Over the past century, fall-season precipitation has increased by nearly 40% in the southeastern United States, outpacing seasonal hydroclimatic change across all regions in North America. In addition, the wet east - dry west aridity gradient over the continental US has intensified during the late-20th century. My work seeks to identify the climatic and meteorological mechanisms that have generated these changes and evaluate the potential for these trends to continue into the future. To accomplish this, I incorporate instrumental observations, reanalyses, model simulations, hydrologic models, and tree-ring proxy data to investigate the character of regional hydroclimatic trends and the methods of seasonal and sub-seasonal moisture delivery into the region, explore dynamic connections to large-scale atmospheric circulation and moisture availability, assess the degree to which model simulations can replicate observed change, decompose the effects of climatic trends on moisture availability, and contextualize observed changes over the last millenium.

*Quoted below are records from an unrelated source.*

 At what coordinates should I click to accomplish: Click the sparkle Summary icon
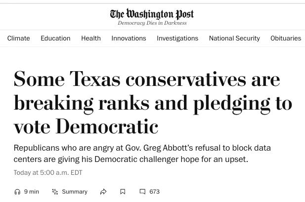pyautogui.click(x=55, y=192)

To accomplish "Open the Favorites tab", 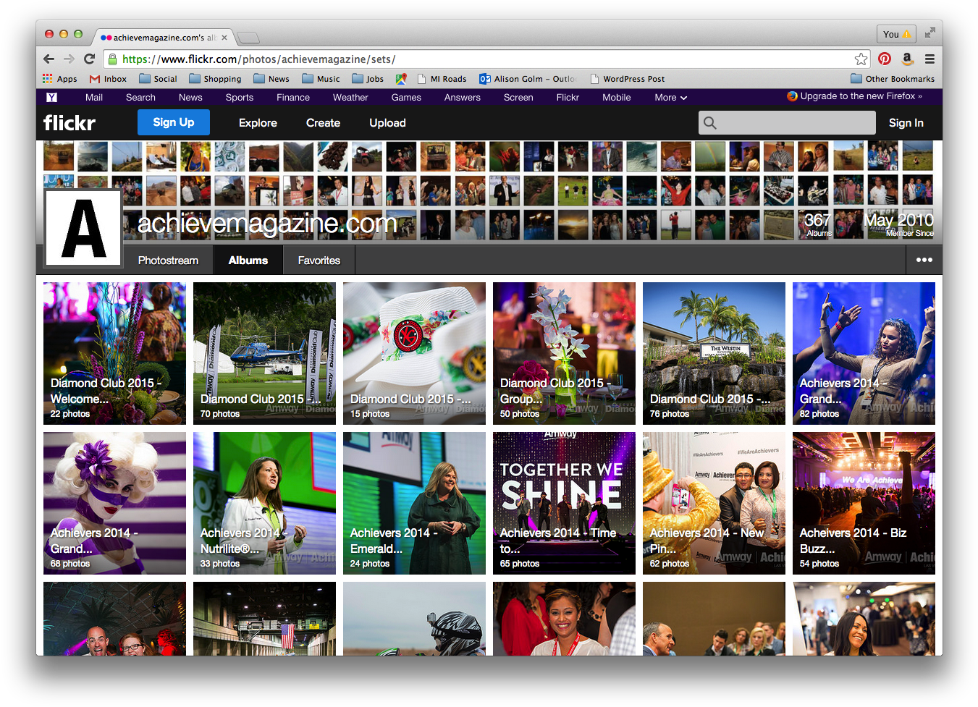I will click(x=319, y=261).
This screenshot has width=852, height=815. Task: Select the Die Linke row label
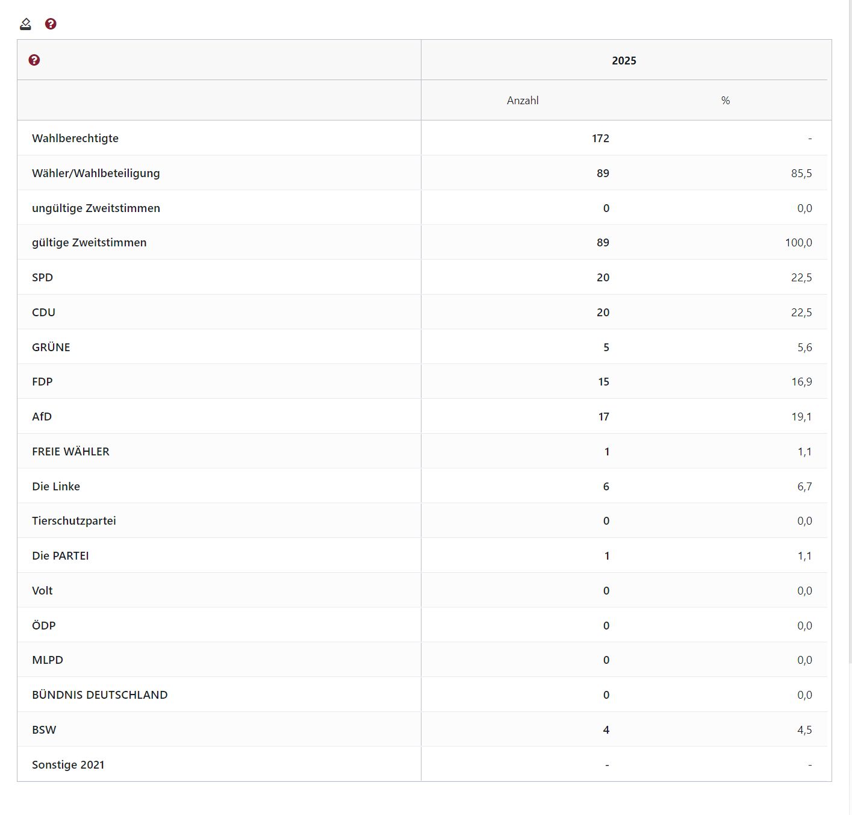[x=56, y=486]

This research will identify the dynamical foundations of century long hydroclimatic trends in the continental US, evaluate the role of anthropogenic and natural climate variability contributions in a changing climate, and improve our understanding of climatic processes impacting water resources that will influence tens of millions of people across the US.

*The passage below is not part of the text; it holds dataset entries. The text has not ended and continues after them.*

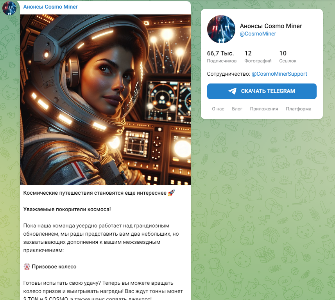
Task: Click the Уважаемые покорители космоса paragraph
Action: click(67, 209)
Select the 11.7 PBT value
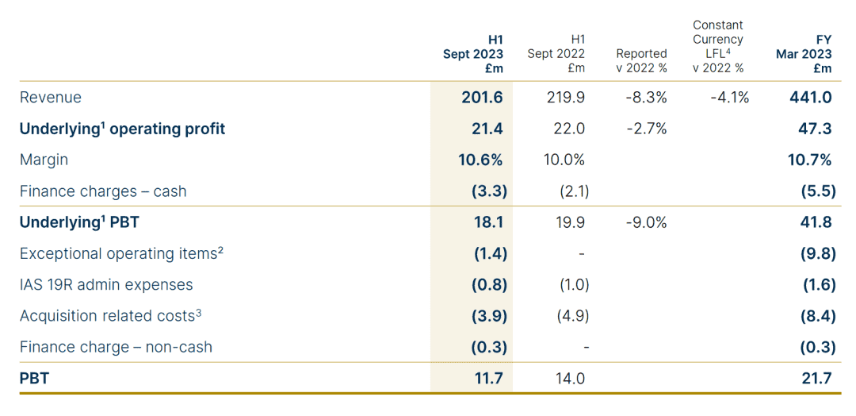 (x=489, y=379)
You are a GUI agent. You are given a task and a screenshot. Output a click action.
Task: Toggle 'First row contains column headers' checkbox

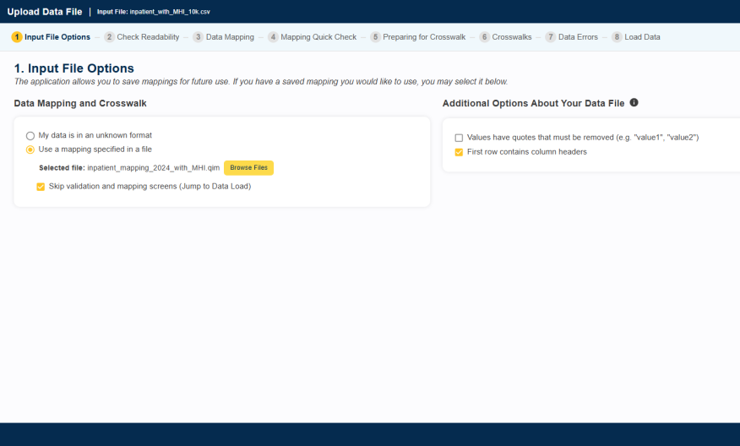point(459,152)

See: Bishop et al. 2019a,b

Ecosystem Impacts

Understanding the impacts of human activity and climate variability is paramount to accurately predict change in climate-sensitive ecosystems. In prior work, I have investigated the impacts of changes in environmental stressors in terrestrial ecosystems. These projects assessed the drivers of regional growth decline of Adirondack sugar maple populations and mapped data uncertainty in regional climate products in the northeastern United States to better understand local and regional climate change. This knowledge helps improve our ability to predict ecosystem responses, assess vulnerabilities, and devise effective adaptation strategies.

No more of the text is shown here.